Differential antagonism of bremazocine- and U69,593-induced antinociception by quadazocine: Further functional evidence of opioid κ receptor multiplicity in the mouse

In these studies, the antagonistic actions of (-)-1-Cyclopentyl-5- (1,2,3,4,5,-hexahydro-8-hydroxy-3,6,11-trimethyl-2,6-methyano-3-benzazocin- 11-yl)-3-pentanone methanesulfonate (quadazocine) were evaluated against the κ-receptor-mediated antinociceptive effects of i.c.v. (5α,7α,8β)-(+)-N- methyl-N-(7-(1-pyrrolidinyl)-1-oxaspiro(4,5)dec-8-yl)benzeneacetamide (U69,593) or bremazocine in the mouse warm water tail-flick test. Quadazocine produced no antinociceptive effects alone, and it selectively antagonized the actions of bremazocine, but not U69,593, in a dose- and time-related fashion, supporting previous suggestions of differences in κ receptors mediating the antinociceptive effects of these agonists.
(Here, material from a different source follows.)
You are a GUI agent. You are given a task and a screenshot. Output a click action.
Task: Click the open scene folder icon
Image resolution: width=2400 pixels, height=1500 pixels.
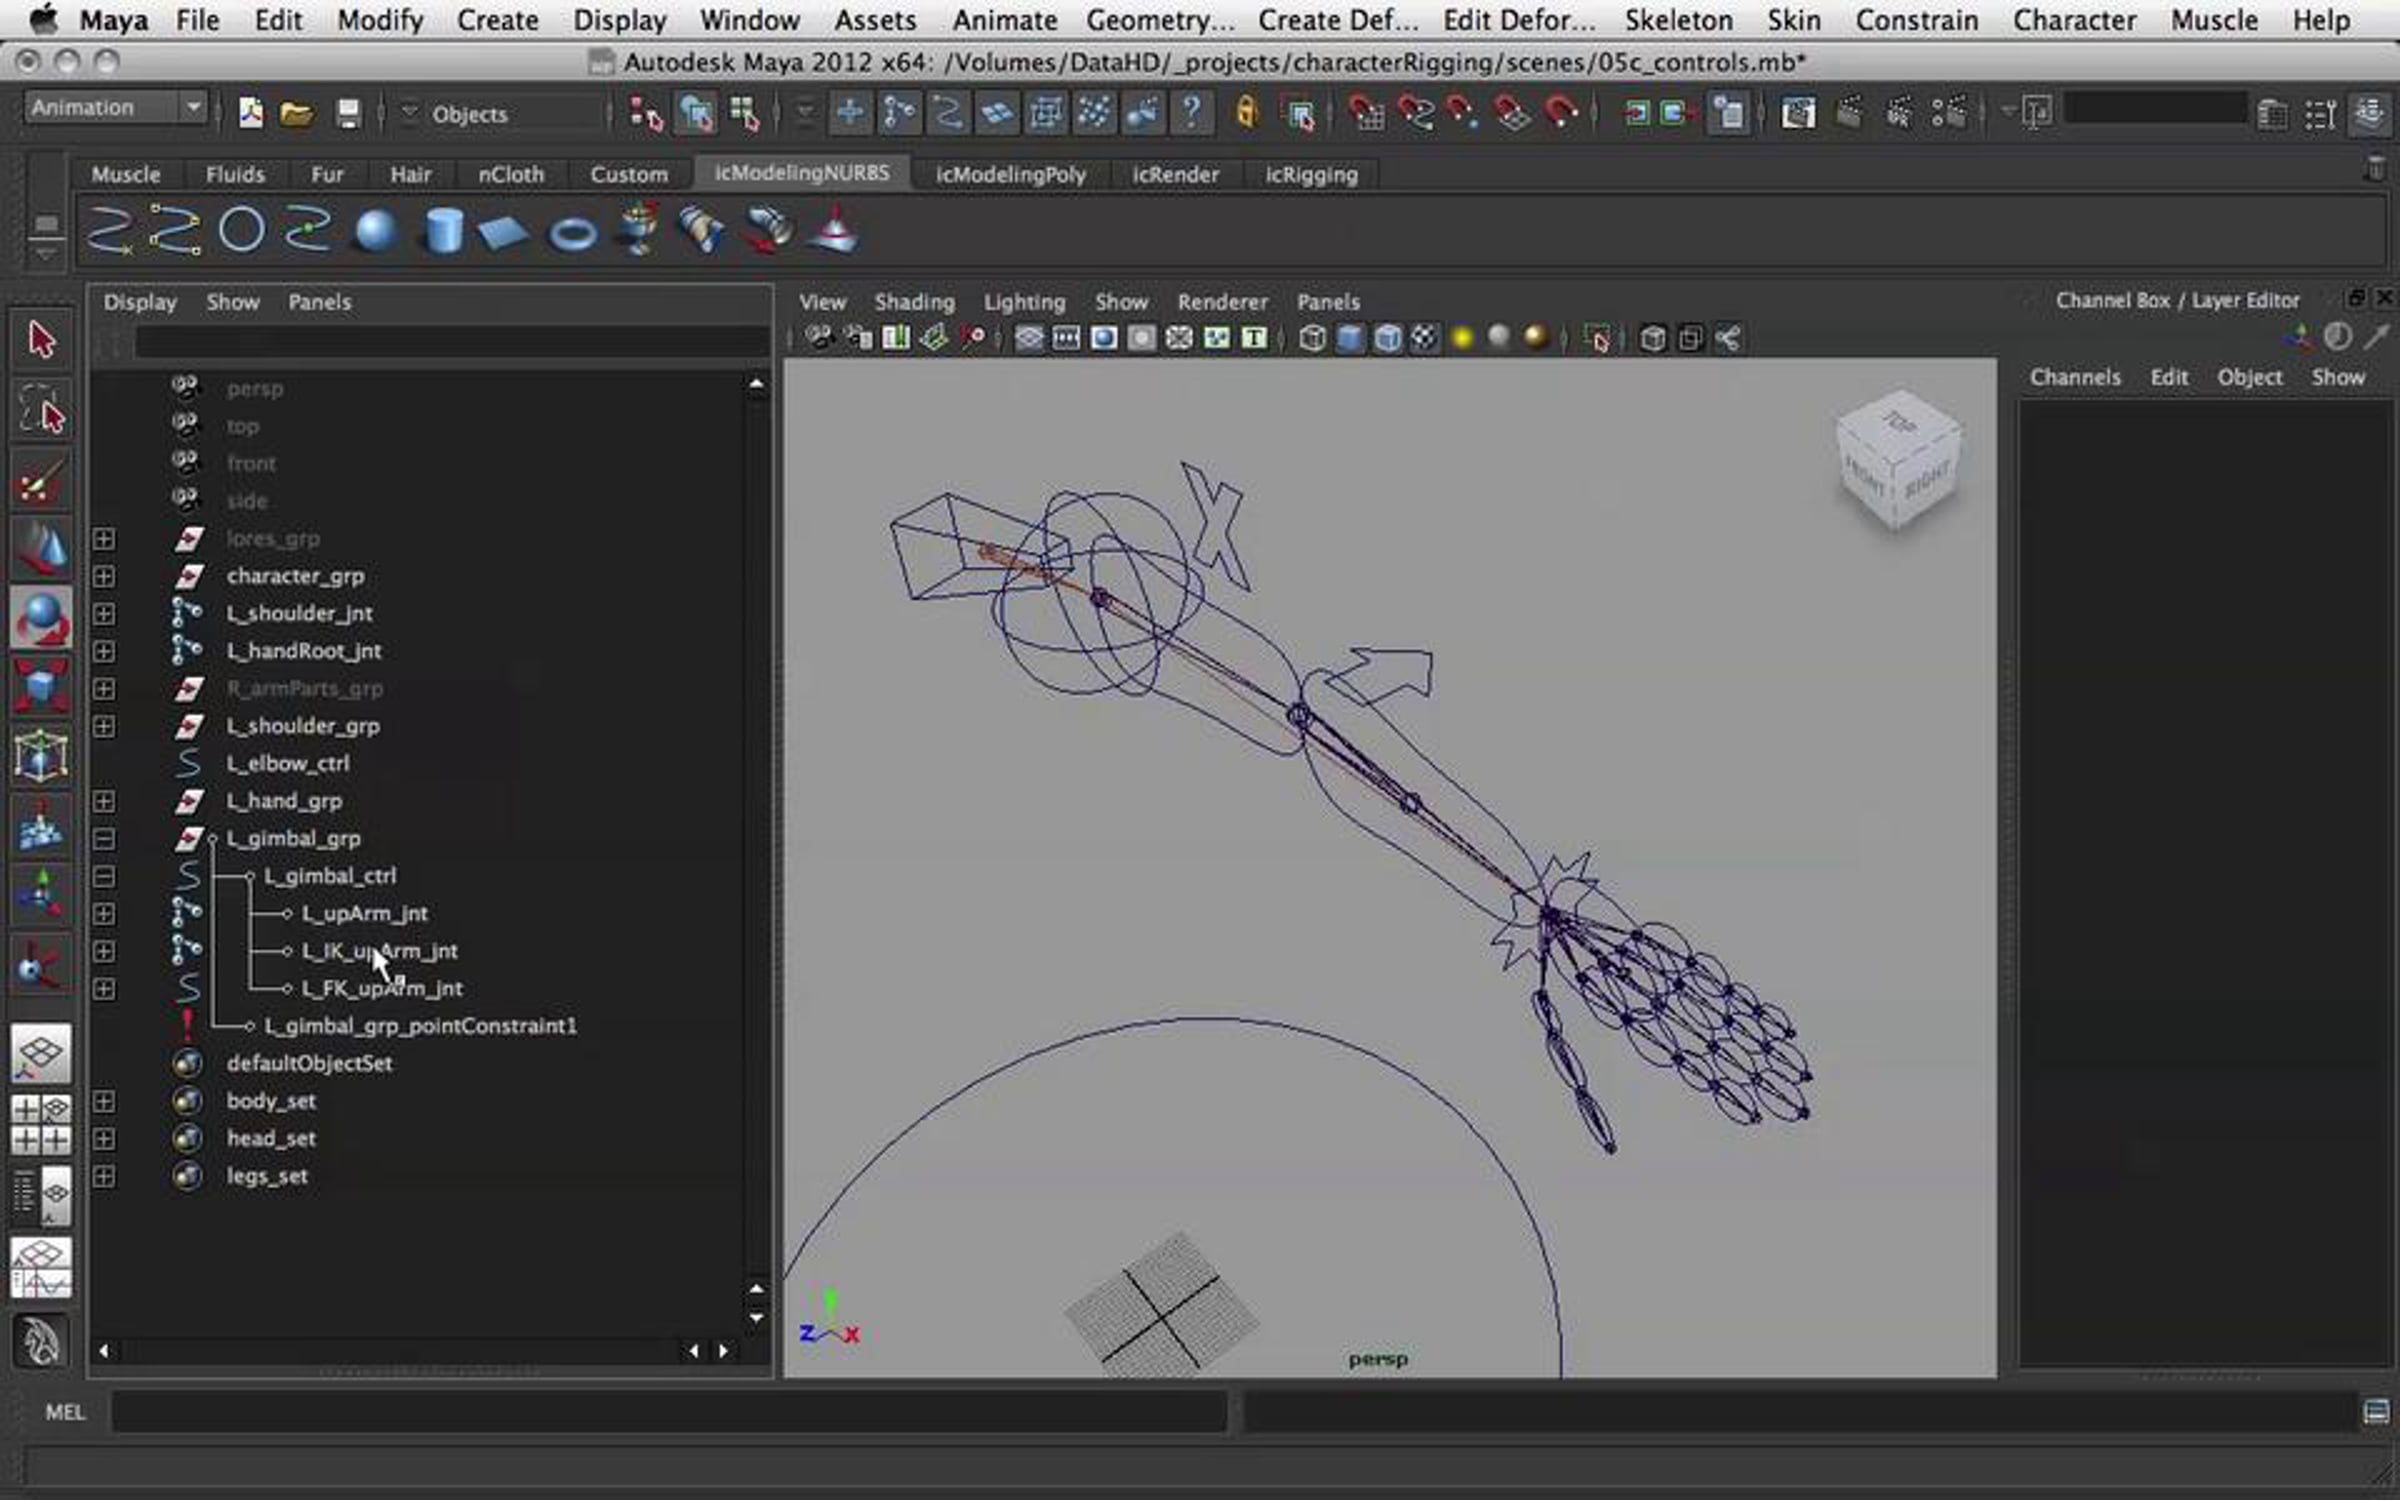[296, 113]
Quadazocine, however, also antagonized the antinociceptive effects of both DAMGO (opioid μ agonist) and DPDPE (opioid δ agonist) at doses approximately 3-fold less than those needed to attenuate significantly the effects of bremazocine. The structurally diverse κ opioids (±)-trans-N-methyl-N-[2-(1-pyrrolidinyl)- cyclohexyl]benzo[b]-thiopene-4-acetamide (PD 117,302), ethylketocyclazocine (EKC) and tifluadom were studied under κ-selective conditions, and the sensitivity of their effects to 1S,2S-trans-2-isothiocyanato-4,5-dichloro-N- [2(1-pyrrolidinyl)cyclohexyl]benzeneacetamide [(-)-UPHIT] (κ₁ antagonist) or quadazocine (κ₂ antagonist) was determined. On this basis PD 117,302, EKC and tifluadom were classified as acting at opioid κ₁, κ₁, and κ₂ receptors, respectively; EKC and tifluadom were also shown to have significant activity at opioid μ, but not δ, receptors. These data demonstrating two-way differential antagonism of U69,593 and bremazocine by quadazocine and (-)-UPHIT provide strong functional evidence of opioid κ receptor subtypes mediating supraspinal antinociception in the mouse. Additionally, the κ-subtype classification of κ agonists of different structures begins to provide a basis for structure-activity relationships of opioids acting at κ₁ and κ₂ receptors.